Alveolar type 2 (AT2) cells infected with SARS-CoV-2 demonstrated senescence and a proinflammatory phenotype. These and other findings were presented in a preclinical study published in the European Respiratory Journal.

Investigators assessed autopsy lung tissue samples from 11 patients who had COVID-19 and similar samples from 43 health individuals who were age-matched and exhibited similar comorbidities to the COVID-19 cohort. These samples were tested for SARS-CoV-2, senescence biomarkers and key SASP cytokines. The researchers induced viral senescence in vitro via the infection of epithelial Vero-E6 cells and a 3-dimensional alveosphere system of AT2 cells with SARS-CoV-2 strains collected from COVID-19 patients.

SARS-CoV-2 was noted via immunocytochemistry and electron microscopy mostly in AT2 cells. Infected AT2 cells demonstrated angiotensin-converting-enzyme 2 (ACE2) and p16INK4A and SenTraGorTM positivity, which indicated senescence, as well as IL-1β and IL-6 expression. The in vitro infection of Vero-E6 cells with SARS-CoV-2 triggered senescence (ie, SenTraGorTM), DNA damage (ie, γ-H2AX) and increased cytokine (ie, L-1β, IL-6, CXCL8), as well as apolipoprotein B mRNA-editing (APOBEC) enzyme expression. Next-generation-sequencing analysis of progenies isolated from infected/senescent Vero-E6 cells exhibited APOBEC-mediated SARS-CoV-2 mutations. The investigators confirmed the spread of SARS-CoV-2-infection and senescence in the kidney and liver of a COVID-19 patient.

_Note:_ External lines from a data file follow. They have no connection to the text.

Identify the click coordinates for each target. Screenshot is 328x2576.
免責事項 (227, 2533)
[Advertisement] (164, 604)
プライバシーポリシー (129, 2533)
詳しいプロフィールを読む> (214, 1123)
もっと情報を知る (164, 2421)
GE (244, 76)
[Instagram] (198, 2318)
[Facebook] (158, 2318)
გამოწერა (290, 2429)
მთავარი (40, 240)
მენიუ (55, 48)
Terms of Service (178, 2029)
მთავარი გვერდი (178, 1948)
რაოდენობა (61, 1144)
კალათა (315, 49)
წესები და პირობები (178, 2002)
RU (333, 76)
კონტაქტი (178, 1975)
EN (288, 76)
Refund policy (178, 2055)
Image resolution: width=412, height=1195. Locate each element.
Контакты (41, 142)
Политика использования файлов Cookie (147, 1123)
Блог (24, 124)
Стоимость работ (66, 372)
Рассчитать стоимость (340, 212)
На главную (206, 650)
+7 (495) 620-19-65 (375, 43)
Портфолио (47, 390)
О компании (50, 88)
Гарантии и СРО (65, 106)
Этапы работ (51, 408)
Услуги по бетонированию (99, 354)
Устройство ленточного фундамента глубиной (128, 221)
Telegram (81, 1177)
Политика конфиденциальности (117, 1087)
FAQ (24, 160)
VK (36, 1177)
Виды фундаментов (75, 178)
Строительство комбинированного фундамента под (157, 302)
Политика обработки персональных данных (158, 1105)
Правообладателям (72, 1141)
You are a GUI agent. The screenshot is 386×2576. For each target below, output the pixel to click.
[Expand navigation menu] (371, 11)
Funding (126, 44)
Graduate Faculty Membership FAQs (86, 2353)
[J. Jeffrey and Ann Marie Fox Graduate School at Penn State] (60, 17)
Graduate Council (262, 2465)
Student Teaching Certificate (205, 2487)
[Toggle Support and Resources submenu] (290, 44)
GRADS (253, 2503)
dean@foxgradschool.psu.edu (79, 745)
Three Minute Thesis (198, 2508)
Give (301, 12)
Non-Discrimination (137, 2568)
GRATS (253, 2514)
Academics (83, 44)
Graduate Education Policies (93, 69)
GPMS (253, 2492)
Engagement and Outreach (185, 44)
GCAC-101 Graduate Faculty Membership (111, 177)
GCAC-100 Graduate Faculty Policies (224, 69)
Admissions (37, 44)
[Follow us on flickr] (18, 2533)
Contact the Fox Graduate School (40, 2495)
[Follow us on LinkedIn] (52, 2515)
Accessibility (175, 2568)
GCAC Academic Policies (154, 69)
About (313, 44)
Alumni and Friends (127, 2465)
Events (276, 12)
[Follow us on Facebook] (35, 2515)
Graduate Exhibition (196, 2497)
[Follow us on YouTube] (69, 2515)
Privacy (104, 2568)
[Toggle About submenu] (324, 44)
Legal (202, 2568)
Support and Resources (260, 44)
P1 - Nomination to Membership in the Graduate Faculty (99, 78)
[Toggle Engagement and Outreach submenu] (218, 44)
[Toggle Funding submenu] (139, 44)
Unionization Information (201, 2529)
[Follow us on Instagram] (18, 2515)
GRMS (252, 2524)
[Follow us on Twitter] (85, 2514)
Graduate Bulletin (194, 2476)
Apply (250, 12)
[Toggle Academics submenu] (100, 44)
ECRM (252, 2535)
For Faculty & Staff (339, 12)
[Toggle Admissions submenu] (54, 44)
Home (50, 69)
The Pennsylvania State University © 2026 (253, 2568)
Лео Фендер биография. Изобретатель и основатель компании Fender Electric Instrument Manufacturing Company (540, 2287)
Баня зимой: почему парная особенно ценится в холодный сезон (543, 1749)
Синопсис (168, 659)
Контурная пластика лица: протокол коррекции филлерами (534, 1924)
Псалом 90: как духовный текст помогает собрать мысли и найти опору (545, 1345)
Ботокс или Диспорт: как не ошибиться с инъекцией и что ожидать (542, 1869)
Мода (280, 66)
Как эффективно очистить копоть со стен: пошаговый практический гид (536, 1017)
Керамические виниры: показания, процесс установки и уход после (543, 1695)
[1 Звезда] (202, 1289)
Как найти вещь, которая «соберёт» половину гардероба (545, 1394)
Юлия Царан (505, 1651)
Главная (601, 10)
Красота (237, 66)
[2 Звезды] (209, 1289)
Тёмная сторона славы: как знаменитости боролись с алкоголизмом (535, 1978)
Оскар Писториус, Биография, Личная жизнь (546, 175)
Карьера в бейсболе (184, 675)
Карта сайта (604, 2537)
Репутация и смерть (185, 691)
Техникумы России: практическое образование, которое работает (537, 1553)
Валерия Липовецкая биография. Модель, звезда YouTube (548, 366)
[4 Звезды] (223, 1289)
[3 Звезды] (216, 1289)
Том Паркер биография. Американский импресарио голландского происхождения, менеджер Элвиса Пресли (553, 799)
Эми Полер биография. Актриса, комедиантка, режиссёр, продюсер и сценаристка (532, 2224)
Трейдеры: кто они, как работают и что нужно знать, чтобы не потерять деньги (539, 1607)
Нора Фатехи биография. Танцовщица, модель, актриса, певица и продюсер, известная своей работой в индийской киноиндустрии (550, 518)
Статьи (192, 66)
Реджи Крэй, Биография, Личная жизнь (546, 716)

The authors suggest that SARS-CoV-2 induced senescence bulwarks the administration of senotherapeutics for the treatment of COVID-19, as well as long-COVID syndromes. Notably, quercetin was compared with standard care in 2 randomized clinical trials

One limitation of the current study is the small sample size, despite it being the largest clinical study to date exhibiting virally induced senescence by SARS-CoV-2. Of note, the autopsied tissue was hard to attain, and collected during the early phase of the pandemic.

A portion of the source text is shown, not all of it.